毎日新聞 2013年07月26日 東京朝刊

 ◇地元説得、壁高く

 「政府の中で具体的な動きがない。このままでは手詰まりだ」。与党圧勝となった参院選から2日後の23日、東京電力本店(東京都千代田区)。集まった取締役の間に失望と焦りが広がった。出席者の一人は「今の段階では(原発再稼働の)地元理解を得るため我々だけで努力するしかない。原子力規制委員会の安全審査を通過できれば、政権が関与を強めてくれる」と期待をつなぐ。

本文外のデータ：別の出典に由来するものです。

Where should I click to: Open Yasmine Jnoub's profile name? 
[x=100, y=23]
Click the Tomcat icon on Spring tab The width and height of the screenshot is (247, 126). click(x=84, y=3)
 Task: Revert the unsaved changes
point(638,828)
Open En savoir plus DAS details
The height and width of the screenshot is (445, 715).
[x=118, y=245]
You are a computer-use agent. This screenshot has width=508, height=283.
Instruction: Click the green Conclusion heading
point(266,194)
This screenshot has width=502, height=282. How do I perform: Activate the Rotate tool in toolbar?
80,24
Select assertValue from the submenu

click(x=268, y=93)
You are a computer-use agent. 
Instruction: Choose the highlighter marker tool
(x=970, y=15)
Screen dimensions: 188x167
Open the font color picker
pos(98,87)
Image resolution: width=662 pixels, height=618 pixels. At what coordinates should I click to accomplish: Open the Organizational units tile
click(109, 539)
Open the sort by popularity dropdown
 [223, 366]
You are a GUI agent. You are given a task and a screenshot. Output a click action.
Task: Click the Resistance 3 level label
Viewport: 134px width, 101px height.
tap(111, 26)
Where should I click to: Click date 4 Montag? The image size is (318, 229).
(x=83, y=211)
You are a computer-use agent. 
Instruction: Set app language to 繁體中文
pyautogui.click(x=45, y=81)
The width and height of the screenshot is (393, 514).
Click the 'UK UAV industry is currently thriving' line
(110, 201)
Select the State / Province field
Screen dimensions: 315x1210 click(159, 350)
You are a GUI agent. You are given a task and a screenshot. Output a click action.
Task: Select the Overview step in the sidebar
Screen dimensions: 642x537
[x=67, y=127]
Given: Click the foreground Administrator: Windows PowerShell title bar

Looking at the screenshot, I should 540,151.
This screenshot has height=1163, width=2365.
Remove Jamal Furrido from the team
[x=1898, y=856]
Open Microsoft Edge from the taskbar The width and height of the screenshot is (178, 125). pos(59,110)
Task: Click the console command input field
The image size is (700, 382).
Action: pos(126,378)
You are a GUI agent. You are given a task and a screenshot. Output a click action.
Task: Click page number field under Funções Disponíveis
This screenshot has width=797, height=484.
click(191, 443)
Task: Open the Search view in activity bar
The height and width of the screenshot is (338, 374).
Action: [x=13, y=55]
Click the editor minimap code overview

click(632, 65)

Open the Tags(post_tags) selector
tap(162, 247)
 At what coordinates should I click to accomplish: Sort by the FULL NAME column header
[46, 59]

 エネルギー政策で政権の第一の課題となるのは、原発再稼働にどう取り組むかだ。なかでも東電が経営再建の切り札に位置づける柏崎刈羽原発は、地元新潟県の泉田裕彦知事の猛反発に遭い、規制委による審査の申請すらできない状態だ。自民党が参院選の公約で「安全性が確認された原発は再稼働させる」と掲げたことから、東電内には「政府はねじれ解消の勢いで、仲裁に動いてくれる」との見方があった。だが、ふたを開けてみると政府は静観のまま。東電の淡い期待は、ひとまず先送りになった。

 安倍政権はアベノミクスによる経済再建を最優先課題に掲げる。ただ、原発停止が続けば、火力発電の燃料コストがかさんで電力各社は電気料金の再値上げに動き、回復途上の景気を冷え込ませる懸念もある。東電柏崎刈羽に限らず再稼働を急ぎたいのが本音だ。

 しかし、福島第1原発事故を境に、原発の「安全神話」は「事故の不安」に一変。電力役員も「地元で原発を推進してくれた人々でさえ、もろ手で賛成してはくれない」と話す。参院選で圧勝した安倍政権にとっても原発再稼働が難題であることに変わりはなく、「原発政策や東電問題は後回し」(大手銀行幹部)との観測も出る。

 手をこまぬいてはいられない事情もある。政府は福島事故の賠償や除染、廃炉など10兆円超ともされる費用を、実質国有化した東電の将来の利益で賄う計画だからだ。収益シナリオが狂い東電が経営破綻する事態になれば、これらの費用を税金で補わなければならず、国民負担につながる。政府が膠着(こうちゃく)した状況の転機と見込むのは、規制委による厳しい安全審査の可否だ。経済産業省幹部は「審査をパスすれば、安全面の信頼につながり、地元経済へのメリットも実感される」と期待する。